* WHAT THIS TASK INVOLVES *
Return every one of the records below line for line, changing nothing.

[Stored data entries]
+-------+
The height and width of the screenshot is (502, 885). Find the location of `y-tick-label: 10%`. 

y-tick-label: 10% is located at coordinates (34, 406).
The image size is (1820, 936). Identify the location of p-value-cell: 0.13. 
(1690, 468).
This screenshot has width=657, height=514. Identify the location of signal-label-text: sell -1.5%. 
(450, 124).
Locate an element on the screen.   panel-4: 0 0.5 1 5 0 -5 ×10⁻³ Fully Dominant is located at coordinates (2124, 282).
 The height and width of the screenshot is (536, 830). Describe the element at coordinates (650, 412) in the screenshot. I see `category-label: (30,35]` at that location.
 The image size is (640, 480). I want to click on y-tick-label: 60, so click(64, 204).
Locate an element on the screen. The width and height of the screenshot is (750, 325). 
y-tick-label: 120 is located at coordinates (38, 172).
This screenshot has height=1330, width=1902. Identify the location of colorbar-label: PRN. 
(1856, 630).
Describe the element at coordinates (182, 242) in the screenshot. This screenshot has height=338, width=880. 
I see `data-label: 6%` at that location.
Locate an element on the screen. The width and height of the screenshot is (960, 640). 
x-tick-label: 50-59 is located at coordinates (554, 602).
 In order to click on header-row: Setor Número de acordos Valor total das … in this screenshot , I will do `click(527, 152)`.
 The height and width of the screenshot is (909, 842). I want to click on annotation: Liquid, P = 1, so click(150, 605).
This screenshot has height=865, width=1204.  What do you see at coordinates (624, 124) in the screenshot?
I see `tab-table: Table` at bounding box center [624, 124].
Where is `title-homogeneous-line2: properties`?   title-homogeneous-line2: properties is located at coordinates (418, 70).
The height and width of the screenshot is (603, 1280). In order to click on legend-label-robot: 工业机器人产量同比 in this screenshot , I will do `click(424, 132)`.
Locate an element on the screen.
+-------+
* EXERCISE RESULT *
The height and width of the screenshot is (502, 885). Find the location of `y-tick-label: 10%`. 

y-tick-label: 10% is located at coordinates (34, 406).
The image size is (1820, 936). Identify the location of p-value-cell: 0.13. 
(1690, 468).
This screenshot has width=657, height=514. Identify the location of signal-label-text: sell -1.5%. 
(450, 124).
Locate an element on the screen.   panel-4: 0 0.5 1 5 0 -5 ×10⁻³ Fully Dominant is located at coordinates (2124, 282).
 The height and width of the screenshot is (536, 830). Describe the element at coordinates (650, 412) in the screenshot. I see `category-label: (30,35]` at that location.
 The image size is (640, 480). I want to click on y-tick-label: 60, so click(64, 204).
Locate an element on the screen. The width and height of the screenshot is (750, 325). 
y-tick-label: 120 is located at coordinates (38, 172).
This screenshot has height=1330, width=1902. Identify the location of colorbar-label: PRN. 
(1856, 630).
Describe the element at coordinates (182, 242) in the screenshot. This screenshot has height=338, width=880. 
I see `data-label: 6%` at that location.
Locate an element on the screen. The width and height of the screenshot is (960, 640). 
x-tick-label: 50-59 is located at coordinates (554, 602).
 In order to click on header-row: Setor Número de acordos Valor total das … in this screenshot , I will do `click(527, 152)`.
 The height and width of the screenshot is (909, 842). I want to click on annotation: Liquid, P = 1, so click(150, 605).
This screenshot has height=865, width=1204.  What do you see at coordinates (624, 124) in the screenshot?
I see `tab-table: Table` at bounding box center [624, 124].
Where is `title-homogeneous-line2: properties`?   title-homogeneous-line2: properties is located at coordinates (418, 70).
The height and width of the screenshot is (603, 1280). In order to click on legend-label-robot: 工业机器人产量同比 in this screenshot , I will do `click(424, 132)`.
Locate an element on the screen.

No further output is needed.